To exemplify this, we downloaded the complete list of 1743 known instances of Eukaryotic Linear Motifs from the ELM database. The following inifile is all it taks to turn the resulting tab-delimited file into a simple web-accessible database:

host : localhost
port : 8080
plugins : ./greenmamba

database : greenmamba/examples/instances.tsv

The [SERVER] tag specifies the host of the computer where the mamba web server actually runs and the plugins variable specifies where to load the plugins that enable the whole green-mamba framework and should always be set to this to work. The [Instances] tag specifies the name of the database and the database points to the tab-delimited version of the spreadsheet. After starting the mamba server you can access http://localhost:8080/HTML/Instances and to see the following query interface (here shown with a query):

Upon submitting the query, GreenMamba retrieves all lines that match the search criteria and formats them as an output page:

One could set up a nicer and simpler version of the database by filtering the tab-delimited file a bit. For example, one might want to leave out the columns ELMType (which is redundant with ELMIdentifer), Accessions, InstanceLogic, Evidence, PDB, and Organism (which is redundant with ProteinName) and rename ELMIdentifier to ELM and ProteinName to Protein. This would result in a simpler query form and a more concise results table. Doing this is left as an exercise for the interested reader.

Resource: Turning databases and tools into web resources with GreenMamba

Today, the users of bioinformatics databases and tools increasingly rely on being able to access them through web interfaces. Almost all major databases and most of the commonly used tools can be accessed in this manner, which is mostly good news from the users perspective. However, in my experience from teaching on numerous courses, these users have never worked with a command line and thus typically run their head against a wall the moment they have to do anything slightly more specialized than, for example, running a BLAST search or making a multiple alignment.

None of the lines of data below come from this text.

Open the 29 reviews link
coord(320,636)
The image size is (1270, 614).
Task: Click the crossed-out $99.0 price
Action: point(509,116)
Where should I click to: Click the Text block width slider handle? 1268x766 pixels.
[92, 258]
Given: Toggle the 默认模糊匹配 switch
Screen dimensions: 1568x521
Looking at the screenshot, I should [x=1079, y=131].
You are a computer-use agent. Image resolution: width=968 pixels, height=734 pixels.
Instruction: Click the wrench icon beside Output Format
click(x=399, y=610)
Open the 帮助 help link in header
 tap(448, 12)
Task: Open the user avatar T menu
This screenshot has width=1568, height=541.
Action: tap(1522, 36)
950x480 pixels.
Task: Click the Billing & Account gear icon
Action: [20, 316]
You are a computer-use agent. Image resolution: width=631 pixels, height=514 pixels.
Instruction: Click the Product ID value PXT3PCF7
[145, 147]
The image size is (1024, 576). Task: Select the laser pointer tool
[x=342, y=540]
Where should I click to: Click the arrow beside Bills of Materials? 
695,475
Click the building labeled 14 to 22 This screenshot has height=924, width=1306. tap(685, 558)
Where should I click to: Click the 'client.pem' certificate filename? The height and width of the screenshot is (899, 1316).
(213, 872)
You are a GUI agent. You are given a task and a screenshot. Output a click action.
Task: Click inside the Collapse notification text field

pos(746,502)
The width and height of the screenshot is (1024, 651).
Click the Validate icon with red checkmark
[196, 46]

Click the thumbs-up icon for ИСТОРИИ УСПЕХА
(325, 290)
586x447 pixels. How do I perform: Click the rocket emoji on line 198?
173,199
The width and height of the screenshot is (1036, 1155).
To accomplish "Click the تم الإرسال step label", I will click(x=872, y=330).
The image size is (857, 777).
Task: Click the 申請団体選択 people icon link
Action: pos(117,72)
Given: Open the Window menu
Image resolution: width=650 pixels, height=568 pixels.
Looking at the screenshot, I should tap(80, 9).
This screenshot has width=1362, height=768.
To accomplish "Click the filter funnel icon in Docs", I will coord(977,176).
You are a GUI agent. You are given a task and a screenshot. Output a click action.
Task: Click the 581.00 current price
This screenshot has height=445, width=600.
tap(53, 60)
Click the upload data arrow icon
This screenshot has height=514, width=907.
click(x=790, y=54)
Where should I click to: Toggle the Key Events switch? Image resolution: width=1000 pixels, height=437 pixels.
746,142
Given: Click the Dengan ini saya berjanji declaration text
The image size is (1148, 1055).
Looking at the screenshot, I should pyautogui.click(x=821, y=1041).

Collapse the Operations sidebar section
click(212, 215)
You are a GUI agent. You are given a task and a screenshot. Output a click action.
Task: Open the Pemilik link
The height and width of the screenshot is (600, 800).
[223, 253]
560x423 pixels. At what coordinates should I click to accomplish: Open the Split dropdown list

The reason for this is simple: specialist tools and databases are typically not made available through user-friendly web interfaces, because they have too few users to make it worthwhile to create such an interface. Worse yet, the tools are in many cases not even distributed, because the many dependencies and lack of documentation would result in too many questions if one were to distribute it. Consequently, almost every bioinformatician that I have spoken about this has one or more resources that they are currently not sharing – not because they are not willing to share, but because sharing would imply too much extra work. To address this problem, we have developed a web server that allows you to easily wrap existing databases and tools with a web interface like the one shown below.

In my group we are involved in the development and maintenance of many bioinformatics web resources, and I have thus been pushing the development of a reusable infrastructure. The result of this is the Python framework Mamba, which has primarily been developed by Sune Frankild and myself. Briefly, Mamba is a network-centric, multi-threaded queuing system that deals with the many technical aspects related to network communication with the clients and server-side resource management. All the specific work pertaining to a resource is done by modules that run under the Mamba server. GreenMamba is one such Mamba module, which based on a simple configuration file can provide a complete web interface around a tab-delimited data file or a command-line tool.

It is thus with great pleasure that we can now release the first version of the Mamba queuing system and GreenMamba wrapper under the BSD license. We hope that by eliminating most of the work in setting up bioinformatics web resources, it will encourage people to make available data sets and tools that hitherto were not worthwhile the time and effort to set up.

Over the next days and weeks, I plan to publish a series of blog posts that illustrate how one can use this framework to wrap a web interface around existing databases and command-line tools with practically no work. Impatient people are welcome to download the software and look in the greenmamba/examples directory.